* _Text under study_:
=======
Basic multi value alerting

This covers the use case I gave above.

Following rules and/or limitations apply to multi value alerting:

  • you are only allowed to define one variable in the DEFINE statement
  • multiple variables would too easily allow for comparison of pears and apples
  • the variable you define can hold more than one test execution
  • ... DEFINE x = SELECT LAST 5
  • x will therefore contain 5 test executions
  • all test executions have to be multi valued
  • you are not allowed to use grouping functions
  • there is a separate formula for that, see below

The actual formula for this use case is: MULTIVALUE [STRICT] CONDITION ... DEFINE ...

The keyword STRICT is in square brackets because it is optional. It allows you to specify whether you want newly added test execution to have exactly the same amount of x-axis points (iterations) as the one you compare it to. By default STRICT is not used and the condition is verified for only as long as both compared executions have that iteration.

How does the comparison work when my variable holds a result of several executions? PerfRepo will take a value of monitored metric in every iteration and verify that the condition holds by comparing it to relevant value in relevant iteration in each test execution the variable contains.

Apart from what was written here, it works the same way as with single value alerting. You are free to have any condition and any define statement (as long as there is no grouping).

Here are few inspirational alerts:

MULTIVALUE CONDITION x == result DEFINE x = SELECT WHERE id = 100
MULTIVALUE STRICT CONDITION result >= x DEFINE x = SELECT WHERE id IN (100, 101)
MULTIVALUE CONDITION result == x DEFINE x = SELECT WHERE tags = "epicTag legendaryTag" LAST 1
MULTIVALUE STRICT CONDITION result >= (0.95 * x) && result <= (1.05 * x) DEFINE x = SELECT WHERE id IN (110, 111)

Multi value alerting with grouping functions

What is the use case for grouping and multi value tests? Let me shed some light... Say we have a load test - it runs for a given amount of iterations and in each iteration we measure throughput. Now what if I want to say, that when adding new test execution, I want to take an average of its throughput (remember, it has n iterations) and say that it has to be equal to average of previously added test execution of this kind. Or even crazier - what if I want it to be equal to average of last five executions? That is where grouping comes into play.

Following rules and/or limitations apply to multi value alerting with grouping functions:

  • you are allowed to have as many variables as you like
  • all variable declarations must begin with grouping function
  • x = AVG(...), y = AVG(...)
=======
* _Record set_:
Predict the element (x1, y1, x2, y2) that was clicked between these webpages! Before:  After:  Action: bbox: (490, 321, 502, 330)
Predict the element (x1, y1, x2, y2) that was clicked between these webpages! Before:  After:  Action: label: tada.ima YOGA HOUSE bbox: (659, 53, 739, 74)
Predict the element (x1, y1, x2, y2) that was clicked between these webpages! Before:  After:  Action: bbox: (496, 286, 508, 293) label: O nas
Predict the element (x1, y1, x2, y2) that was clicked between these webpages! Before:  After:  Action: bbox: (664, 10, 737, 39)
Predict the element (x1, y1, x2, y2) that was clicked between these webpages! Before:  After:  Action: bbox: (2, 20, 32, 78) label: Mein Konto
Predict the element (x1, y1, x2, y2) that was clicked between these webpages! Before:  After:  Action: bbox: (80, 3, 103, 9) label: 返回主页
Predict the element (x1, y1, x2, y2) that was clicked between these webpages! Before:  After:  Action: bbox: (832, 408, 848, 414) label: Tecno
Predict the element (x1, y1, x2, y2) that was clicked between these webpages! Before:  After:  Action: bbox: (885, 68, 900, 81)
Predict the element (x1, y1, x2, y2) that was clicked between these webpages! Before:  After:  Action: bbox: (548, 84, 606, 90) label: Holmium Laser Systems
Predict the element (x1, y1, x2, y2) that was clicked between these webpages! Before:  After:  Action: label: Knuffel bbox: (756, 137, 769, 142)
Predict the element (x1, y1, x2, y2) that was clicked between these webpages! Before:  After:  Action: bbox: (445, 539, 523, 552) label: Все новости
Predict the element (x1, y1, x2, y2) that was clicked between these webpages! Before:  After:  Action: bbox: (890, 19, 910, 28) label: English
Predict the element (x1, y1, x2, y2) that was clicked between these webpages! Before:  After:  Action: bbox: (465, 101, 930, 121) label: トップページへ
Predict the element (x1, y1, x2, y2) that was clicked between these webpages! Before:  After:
=======
* _Required action 1_: Please retype the part of the multi value alerting text starting at "What is the" and ending at "AVG(...), y = AVG(...)".
* _Required action 2_: In the multi value alerting text, why is the keyword STRICT shown in square brackets?
The rows have nothing to do with the multi value alerting text.

* _Written response 1_:
What is the use case for grouping and multi value tests? Let me shed some light... Say we have a load test - it runs for a given amount of iterations and in each iteration we measure throughput. Now what if I want to say, that when adding new test execution, I want to take an average of its throughput (remember, it has n iterations) and say that it has to be equal to average of previously added test execution of this kind. Or even crazier - what if I want it to be equal to average of last five executions? That is where grouping comes into play.

Following rules and/or limitations apply to multi value alerting with grouping functions:

  • you are allowed to have as many variables as you like
  • all variable declarations must begin with grouping function
  • x = AVG(...), y = AVG(...)

* _Written response 2_: Because it is optional.